Go under the hood
Go: Under the Hood
Chapter 19 · Graphics

19.4 Rendering in the Browser

Rendering in the previous three sections either pushed the work across the FFI boundary to the local GPU (19.1, 19.2) or kept it on the CPU as software rendering (19.3). This section changes the scene to a special runtime environment: the browser. Go can be compiled to WebAssembly (WASM) and run in the browser, and once inside the browser, rendering meets a brand-new boundary. What is interesting is that the shape of this boundary, its cost, and the way to deal with it correspond almost one to one with the heterogeneous computing of the previous two chapters, only lifted up one level. Understanding this section reveals that “the FFI boundary” is a motif far broader than cgo.

19.4.1 Go Enters the Browser: WASM and syscall/js

With GOOS=js GOARCH=wasm, Go can compile a program into a .wasm module, load it into a web page, and execute it in the browser’s WebAssembly virtual machine. But the WASM module itself is a sandbox: it can do pure computation, yet it cannot touch the world outside, with no DOM, no canvas, no GPU, all of which belong to the browser’s JavaScript environment.

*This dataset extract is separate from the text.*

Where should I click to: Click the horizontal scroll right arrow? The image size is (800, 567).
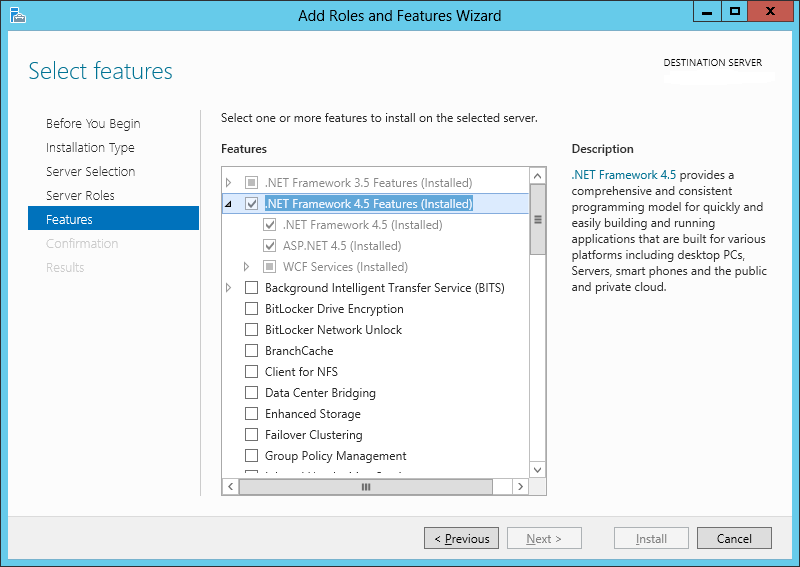[520, 486]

Between WASM and JS lies a membrane, and the bridge that crosses it is the standard library’s syscall/js. Go code obtains the JS global object through js.Global(), and uses js.Value’s Get/Set/Call to read and write JS properties and call JS functions:

1
2
3
4
5
6
import "syscall/js"

doc := js.Global().Get("document")
canvas := doc.Call("getElementById", "screen")
ctx := canvas.Call("getContext", "2d")
// Every Get / Call is one crossing from WASM into JS

Recognize this membrane for what it is: it is another FFI boundary. syscall/js is to WASM/JS what cgo is to Go/C. Every js.Value call must marshal arguments out of WASM’s linear memory, cross the membrane, and enter JS, isomorphic to the crossing described in 18.1. And so 18.1’s core admonition applies unchanged: this boundary crossing has a fixed cost, so cross it as little as possible.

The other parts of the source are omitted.